Repository files navigation

Cross-lingual Summarization with Compression rate (CSC)

Code and data for SIGIR '22 paper ''Unifying Cross-lingual Summarization and Machine Translation with Compression Rate'' paper.

The code is based on Fairseq Toolkit.

Environments

Python Package Requirements

numpy
matplotlib
pandas
omegaconf==2.0.1
hydra-core==1.0.0
apex
bitarray
torch==1.6.0
files2rouge

Others

CUDA 10.1
cuDNN 7

Data Preparation

You can download the preprocessed data at Google Drive.

You can also preprocess your own data with fairseq preprocess command.
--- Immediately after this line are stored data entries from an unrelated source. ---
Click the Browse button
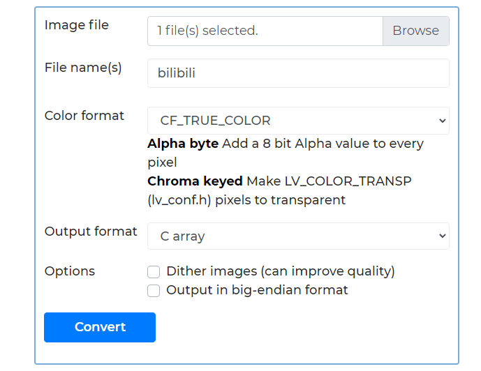481x371 pixels. point(415,31)
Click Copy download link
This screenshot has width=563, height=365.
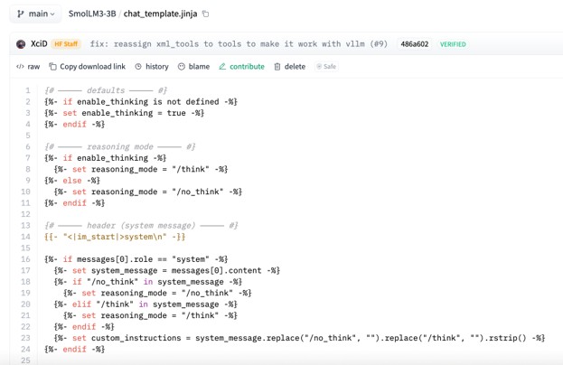click(x=88, y=67)
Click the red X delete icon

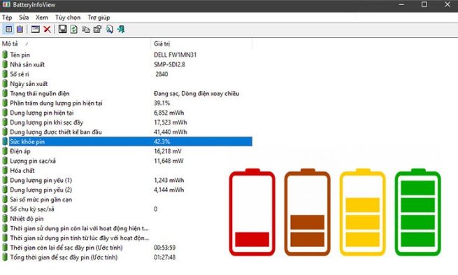(47, 29)
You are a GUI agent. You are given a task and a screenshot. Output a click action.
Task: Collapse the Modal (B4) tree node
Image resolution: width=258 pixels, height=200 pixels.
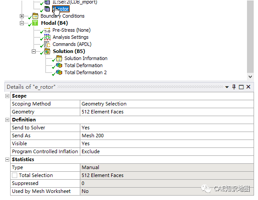22,23
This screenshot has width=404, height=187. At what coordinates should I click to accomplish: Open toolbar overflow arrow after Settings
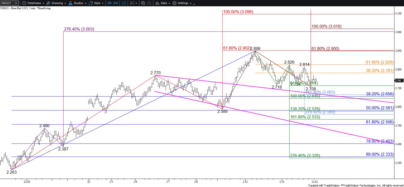click(194, 4)
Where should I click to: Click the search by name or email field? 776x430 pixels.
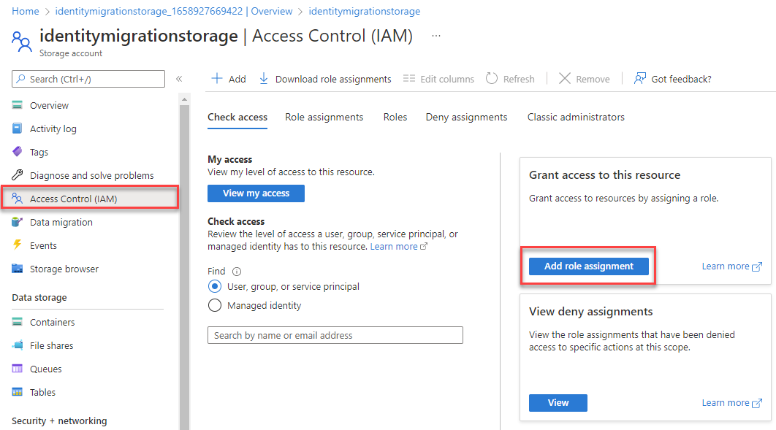(x=335, y=335)
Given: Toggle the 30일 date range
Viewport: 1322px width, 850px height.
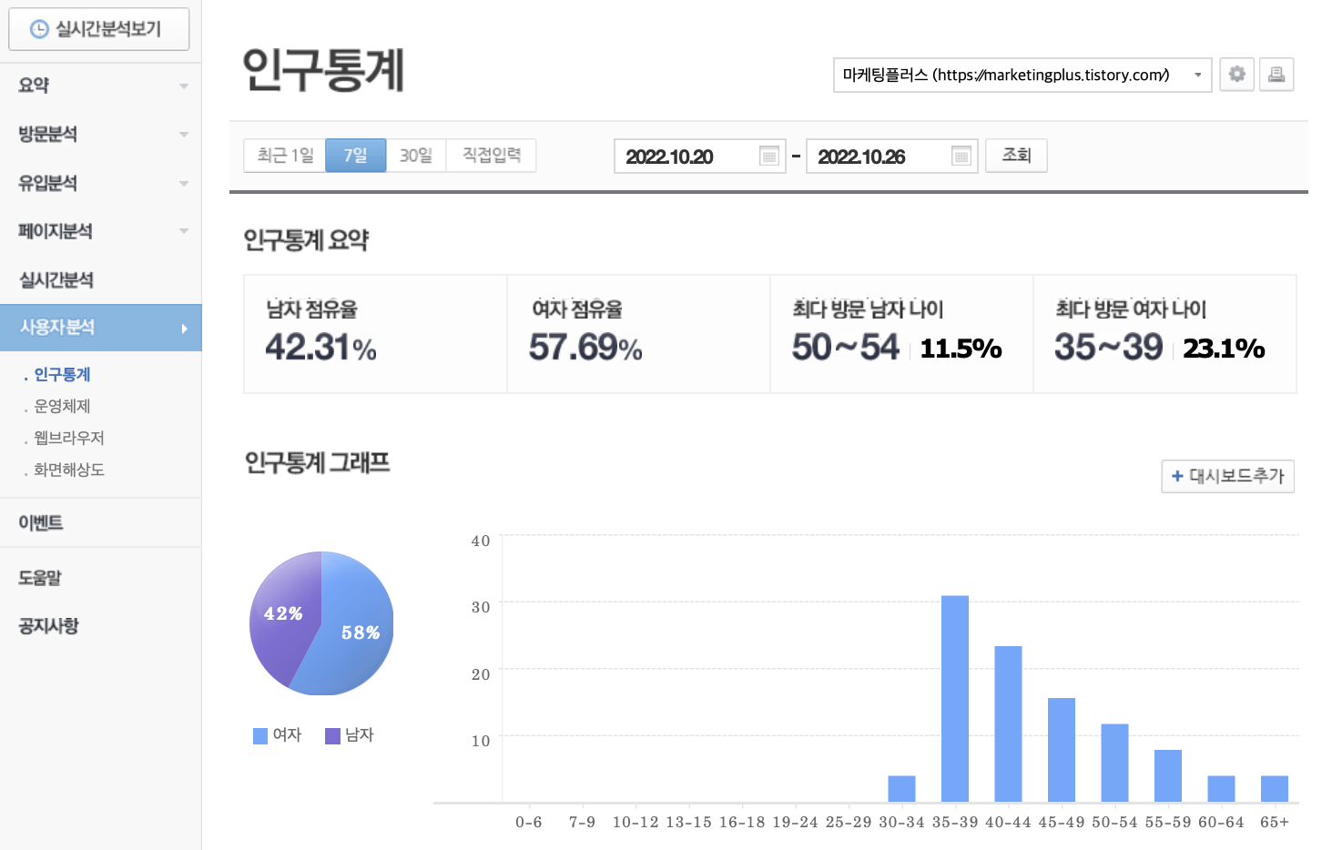Looking at the screenshot, I should [x=415, y=155].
The algorithm of constructing samples with different compression rates are being organized and will be released soon!

Training

Train a CSC model with


langs_txt=lang.txt 

 CUDA_VISIBLE_DEVICES=0,1,2,3,4,5,6,7  python ./train_copy.py \
   data-bin/sum_multitask_1_1_1 \
   --save-dir models_trained/multilingual_zh2en_simple_111_bar_5 \
   --lang-pairs zh_CN-en_XX,src_zh_CN_argument-tgt_en_XX_argument,src_zh_CN_cross-tgt_en_XX_cross \
   --encoder-normalize-before --decoder-normalize-before \
   --arch transformer --layernorm-embedding \
   --encoder-langtok "src" \
   --decoder-langtok \
   --task translation_multi_simple_epoch \
   --share-decoder-input-output-embed \
   --lang-dict $langs_txt \
   --criterion label_smoothed_cross_entropy --label-smoothing 0.2 \
   --optimizer adam --adam-eps 1e-06 --adam-betas '(0.9, 0.98)' \
   --lr-scheduler polynomial_decay --lr 5e-04 --warmup-updates 5000 --total-num-update 400000 \
   --dropout 0.2 --attention-dropout 0.1 --weight-decay 0.0 \
   --max-tokens 1536 --update-freq 24 \
   --save-interval 1 --save-interval-updates 2000 --keep-interval-updates 10 --no-epoch-checkpoints \
   --seed 222 --log-format simple --log-interval 200 \
   --skip-invalid-size-inputs-valid-test \
   --truncate-source --max-source-positions 1024 \
   --lang-tok-style 'mbart' \
   --ddp-backend legacy_ddp --sampling-method 'uniform' --use-embedding-CR true --fp16 --CR-embedding-scale 5 --share-mt-sum-tok true 

Train a multitask model with

CUDA_VISIBLE_DEVICES=0,1,2,3,4,5,6,7 python ./CLS_CR/train_copy.py \
  data-bin/sum_multitask_1_1_1 \
  --save-dir models_trained/multilingual_zh2en_sa \
  --lang-pairs zh_CN-en_XX,src_zh_CN_cross-tgt_en_XX_cross \
  --encoder-normalize-before --decoder-normalize-before \
  --arch multilingual_transformer --layernorm-embedding \
  --task multilingual_translation \
  --encoder-langtok "src" \
  --decoder-langtok \
  --share-decoders \
  --share-encoders \
  --share-decoder-input-output-embed \
  --criterion label_smoothed_cross_entropy --label-smoothing 0.2 \
  --optimizer adam --adam-eps 1e-06 --adam-betas '(0.9, 0.98)' \
  --lr-scheduler polynomial_decay --lr 5e-04 --warmup-updates 5000 --total-num-update 400000 \
  --dropout 0.2 --attention-dropout 0.1 --weight-decay 0.0 \
  --max-tokens 2048 --update-freq 16 \
  --save-interval 1 --save-interval-updates 2000 --keep-interval-updates 10 --no-epoch-checkpoints \
  --seed 222 --log-format simple --log-interval 100 \
  --skip-invalid-size-inputs-valid-test \
  --truncate-source true --max-source-positions 1024 \
  --ddp-backend legacy_ddp --fp16

You can customize the multitask model (SA, SE, and SD) by adding or remove '--share-decoders' '--share-encoders' command.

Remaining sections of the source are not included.